Retype the records from the first line up to and including the line that contains "Looking at the screenshot, I should point(908,198).". Leave every line unchanged.

+ + + + +

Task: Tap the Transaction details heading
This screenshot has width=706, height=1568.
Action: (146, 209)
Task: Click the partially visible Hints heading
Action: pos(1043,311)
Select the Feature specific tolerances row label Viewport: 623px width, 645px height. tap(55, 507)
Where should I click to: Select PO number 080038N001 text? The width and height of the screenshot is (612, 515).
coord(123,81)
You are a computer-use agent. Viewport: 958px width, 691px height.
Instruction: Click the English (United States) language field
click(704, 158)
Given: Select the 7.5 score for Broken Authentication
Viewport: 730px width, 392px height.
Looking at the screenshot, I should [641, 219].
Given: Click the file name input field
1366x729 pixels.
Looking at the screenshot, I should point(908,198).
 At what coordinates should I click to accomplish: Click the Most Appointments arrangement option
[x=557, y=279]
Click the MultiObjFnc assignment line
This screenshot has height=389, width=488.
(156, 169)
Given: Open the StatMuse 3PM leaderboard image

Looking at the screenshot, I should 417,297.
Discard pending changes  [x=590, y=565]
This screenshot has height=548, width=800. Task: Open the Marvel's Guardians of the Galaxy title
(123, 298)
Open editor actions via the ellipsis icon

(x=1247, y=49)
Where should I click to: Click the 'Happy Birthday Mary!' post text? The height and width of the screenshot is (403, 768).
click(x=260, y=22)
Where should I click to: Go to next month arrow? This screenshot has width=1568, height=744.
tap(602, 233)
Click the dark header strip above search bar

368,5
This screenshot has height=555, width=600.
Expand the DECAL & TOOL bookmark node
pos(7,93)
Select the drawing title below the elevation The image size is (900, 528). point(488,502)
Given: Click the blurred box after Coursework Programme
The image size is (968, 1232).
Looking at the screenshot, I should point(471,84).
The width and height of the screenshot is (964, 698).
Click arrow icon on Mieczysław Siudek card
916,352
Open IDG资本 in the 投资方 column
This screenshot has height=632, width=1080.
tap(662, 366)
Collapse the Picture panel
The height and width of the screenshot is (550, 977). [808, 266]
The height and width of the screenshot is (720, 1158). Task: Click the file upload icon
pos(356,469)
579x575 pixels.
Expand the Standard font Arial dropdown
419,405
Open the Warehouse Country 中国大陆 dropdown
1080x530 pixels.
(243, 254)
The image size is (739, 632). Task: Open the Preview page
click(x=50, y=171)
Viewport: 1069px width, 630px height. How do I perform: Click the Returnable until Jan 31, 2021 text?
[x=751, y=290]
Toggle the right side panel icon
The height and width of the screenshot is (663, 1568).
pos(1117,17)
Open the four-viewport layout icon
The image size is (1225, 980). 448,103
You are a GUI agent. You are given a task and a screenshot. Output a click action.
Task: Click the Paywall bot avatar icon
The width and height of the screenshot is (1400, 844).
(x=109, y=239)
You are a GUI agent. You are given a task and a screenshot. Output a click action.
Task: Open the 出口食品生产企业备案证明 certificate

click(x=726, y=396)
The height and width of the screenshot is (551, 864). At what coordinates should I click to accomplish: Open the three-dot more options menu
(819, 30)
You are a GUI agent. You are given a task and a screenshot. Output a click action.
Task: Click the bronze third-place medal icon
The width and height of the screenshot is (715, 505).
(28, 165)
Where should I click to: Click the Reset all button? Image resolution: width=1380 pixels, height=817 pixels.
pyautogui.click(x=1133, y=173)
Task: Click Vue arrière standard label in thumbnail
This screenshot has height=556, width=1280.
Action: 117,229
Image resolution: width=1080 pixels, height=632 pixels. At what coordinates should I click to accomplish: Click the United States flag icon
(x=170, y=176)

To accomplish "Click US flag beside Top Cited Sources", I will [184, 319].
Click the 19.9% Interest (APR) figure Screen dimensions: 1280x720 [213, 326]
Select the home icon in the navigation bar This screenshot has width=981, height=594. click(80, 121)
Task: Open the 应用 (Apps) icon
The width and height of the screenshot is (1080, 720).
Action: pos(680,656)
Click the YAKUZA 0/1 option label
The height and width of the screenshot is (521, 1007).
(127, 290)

+ + + + +

→ **SOLUTION**:
Task: Tap the Transaction details heading
This screenshot has width=706, height=1568.
Action: (146, 209)
Task: Click the partially visible Hints heading
Action: pos(1043,311)
Select the Feature specific tolerances row label Viewport: 623px width, 645px height. tap(55, 507)
Where should I click to: Select PO number 080038N001 text? The width and height of the screenshot is (612, 515).
coord(123,81)
You are a computer-use agent. Viewport: 958px width, 691px height.
Instruction: Click the English (United States) language field
click(704, 158)
Given: Select the 7.5 score for Broken Authentication
Viewport: 730px width, 392px height.
Looking at the screenshot, I should [641, 219].
Given: Click the file name input field
1366x729 pixels.
Looking at the screenshot, I should point(908,198).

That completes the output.